■ Übungstext:
————

Eines Tages ging Jesus durch die heiligen Wälder der alten Germanen.6 Alle Bäume neigten sich vor ihm, um seiner Gottheit zu huldigen; nur die Pappel blieb in ihrem trotzigen Hochmut aufrecht stehen, und Jesus sagte zu ihr: »Da du dich nicht vor mir beugen wolltest, sollst du dich immerdar beugen im Morgen- und Abendwinde.«


  • Literatur: Douhet, Dictionnaire des légendes S. 1274 aus M. Marmier, Lettres sur l'Islande p. 106. Auch Revue des trad. pop. 4, 471.

7. Aus Steiermark.


Weil die Esche (so heißt an der Traun die Zitterpappel) einst, als der Heiland vorüber ging, ihr Haupt stolz erhoben hielt und ihm nicht neigte, schlug sie der Herr mit ewigem Zittern.


  • Literatur: Baumgarten I, S. 131.

8. Endlich wird noch eine maltesische Sage hierher zu stellen sein, die freilich nur in ihrem ersten Teil an die Palmbaumsage erinnert und gleich jener die Erschöpfung Marias und ihr Verlangen nach der lockenden Frucht[39] erzählt, im zweiten dagegen, und gerade im wesentlichen, durch eine völlig neue Erfindung überrascht.


Auf der Flucht nach dem sichern Lande kam die Jungfrau Maria mit dem Kinde auch nach Alexandrien. Es war ein sehr heißer, staubiger Tag, und ganz erschöpft sank die Arme nieder; sie hatte Hunger und Durst, und das Kindchen wimmerte leise. Da erblickte sie in der Nähe einen riesig großen, fruchtbehangenen Birnbaum, und auf der gegenüberliegenden Gartenmauer hingen die Äste eines reichtragenden Apfelbaumes. So ging sie hin, erblickte den Besitzer des Birnbaumes und bat um eine Frucht. Dieser aber schrie: »Ich habe keine Birnen; was ich habe, das sind Steine!« Die Jungfrau Maria rief aber drohend: »Von heute an sollst du am eigenen Baume Steine finden und Grieß, der an steinernen Sand gemahnt, in den Birnen der Nachbarn!« Sofort wurde der Baum zu Stein, behielt aber die Formen, die der Blätter, der Früchte, des Stammes, und heute noch ist der Baum eine der Sehenswürdigkeiten Alexandriens. Der Besitzer des Apfelbaumes hingegen war freigebig, stellte ihr die gesamten Früchte zur Verfügung, und so wurden die Äpfel Alexandriens, die von dorther zu uns kommen, gesegnet und tragen reichlicher als in andern Ländern.


  • Literatur: Frdl. Mitt. von Frl. B. Ilg.

9. Übertragung auf den hl. Pardroux findet sich in Forez.

Die Espe hat sich allein von allen Bäumen geweigert, sich vor dem hl. Pardroux zu neigen; zur Strafe für diesen Hochmut muß sie ewig zittern.

————

■ Materialteil:
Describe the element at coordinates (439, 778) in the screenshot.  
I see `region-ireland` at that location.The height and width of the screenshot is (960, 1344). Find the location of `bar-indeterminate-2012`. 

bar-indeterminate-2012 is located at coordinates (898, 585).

————

■ Zu erledigende Aufgaben:
**1.** Welche Baumarten werden in den erzählten Sagen des Übungstexts namentlich genannt? Einleitungen und Literaturangaben zählen dabei nicht mit.
**2.** Wie heißt laut Übungstext die Zitterpappel an der Traun?
**3.** Gib die Stelle des Übungstexts ab den Worten „7. Aus Steiermark.“ bis einschließlich „Baumgarten I, S. 131.“ wieder und tausche dabei „Heiland“ gegen „Erlöser“.

■ Antworten je Aufgabe:
**1.** Pappel, Esche, Zitterpappel, Birnbaum, Apfelbaum, Espe

**2.** Esche

**3.**
7. Aus Steiermark.


Weil die Esche (so heißt an der Traun die Zitterpappel) einst, als der Erlöser vorüber ging, ihr Haupt stolz erhoben hielt und ihm nicht neigte, schlug sie der Herr mit ewigem Zittern.


  • Literatur: Baumgarten I, S. 131.